What he realises in the library, a year since he's passed a volleyball, is that it was always just a club to him. It's more than that for Hinata and Kageyama, yes, but for Ennoshita, volleyball is not his life. It was only ever ten hours a week.

Ennoshita moves away. He does not move back.

Notes:

(See the end of the work for notes.)

Work Text:

It comes to Ennoshita in the cool of the library.

That’s literally cool: his desk is almost directly under an AC unit, which really doesn't need to be on this early in the year. It is keeping him awake though, which is useful because he’s supposed to be memorising forms of muscle tear, only his notes are accompanied by some pretty grim pictures so he’s been putting it off all evening.
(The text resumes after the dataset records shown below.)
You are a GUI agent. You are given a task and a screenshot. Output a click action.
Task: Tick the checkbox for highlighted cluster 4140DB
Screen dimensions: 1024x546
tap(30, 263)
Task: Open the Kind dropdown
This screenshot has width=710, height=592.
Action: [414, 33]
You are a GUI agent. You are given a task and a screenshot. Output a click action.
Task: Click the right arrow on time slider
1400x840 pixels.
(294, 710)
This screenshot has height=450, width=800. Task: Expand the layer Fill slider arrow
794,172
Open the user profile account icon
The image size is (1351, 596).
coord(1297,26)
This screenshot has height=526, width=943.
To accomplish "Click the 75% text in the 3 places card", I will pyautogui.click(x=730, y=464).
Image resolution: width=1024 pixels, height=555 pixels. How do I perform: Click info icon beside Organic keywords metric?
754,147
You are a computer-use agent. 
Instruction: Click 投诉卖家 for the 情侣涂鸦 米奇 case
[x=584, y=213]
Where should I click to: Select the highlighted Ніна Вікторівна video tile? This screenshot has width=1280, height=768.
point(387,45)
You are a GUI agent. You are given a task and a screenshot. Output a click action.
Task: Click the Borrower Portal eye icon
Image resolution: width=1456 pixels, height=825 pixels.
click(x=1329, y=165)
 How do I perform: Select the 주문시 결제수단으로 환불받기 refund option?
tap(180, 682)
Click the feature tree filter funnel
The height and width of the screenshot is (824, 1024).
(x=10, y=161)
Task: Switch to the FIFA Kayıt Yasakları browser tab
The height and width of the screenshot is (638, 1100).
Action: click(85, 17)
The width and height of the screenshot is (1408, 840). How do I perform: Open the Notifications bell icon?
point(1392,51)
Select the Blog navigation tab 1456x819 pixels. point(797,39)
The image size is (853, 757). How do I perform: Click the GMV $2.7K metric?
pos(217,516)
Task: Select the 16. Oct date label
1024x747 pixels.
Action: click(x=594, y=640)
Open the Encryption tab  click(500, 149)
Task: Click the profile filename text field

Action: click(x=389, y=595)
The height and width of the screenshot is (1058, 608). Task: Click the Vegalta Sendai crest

Letting himself get distracted (as if he'd be able to focus anyway, after earlier). Until suddenly, it’s ten at night. It’s the end of his first year at university. It’s almost exactly a year since he last passed a volleyball.

 

(The remaining members of Karasuno Boy’s Volleyball Club 2013-2014 come to wave them off at graduation, and Ennoshita is very calm and does not tear up, not even a little.

And of course a volleyball appears. Ennoshita has wondered many times whether his kohai would fade away, or melt, or combust, if they stop thinking about volleyball for five seconds. Not if they would cease to exist, because that’s a given, just which form of destruction would occur. Hm. He’s going to miss them so much.

They end up in a circle, passing the ball around in something impressively close to silence. It’s just for a couple of minutes, until Narita’s parents come to find him, and then the group dissolves under spring afternoon light. Ennoshita ends up with the ball, so he meaningfully hands it to Yamaguchi, from whom it is promptly stolen by Hinata. And that’s it. No more volleyball.)

 

What he realises in the library is this: not playing volleyball is okay. 

With that comes pity. It’s not self-pity, even though it definitely is pity for himself. For it to be self-pity, he thinks, he would have to feel like the same person as the one he is pitying. But that’s a different Ennoshita, one in his first year at high school. Also sat at a desk, also under air conditioning. Unable to leave volleyball behind, though.

He’s sorry that that Ennoshita doesn’t know what’s coming. How good it will be. How good it was.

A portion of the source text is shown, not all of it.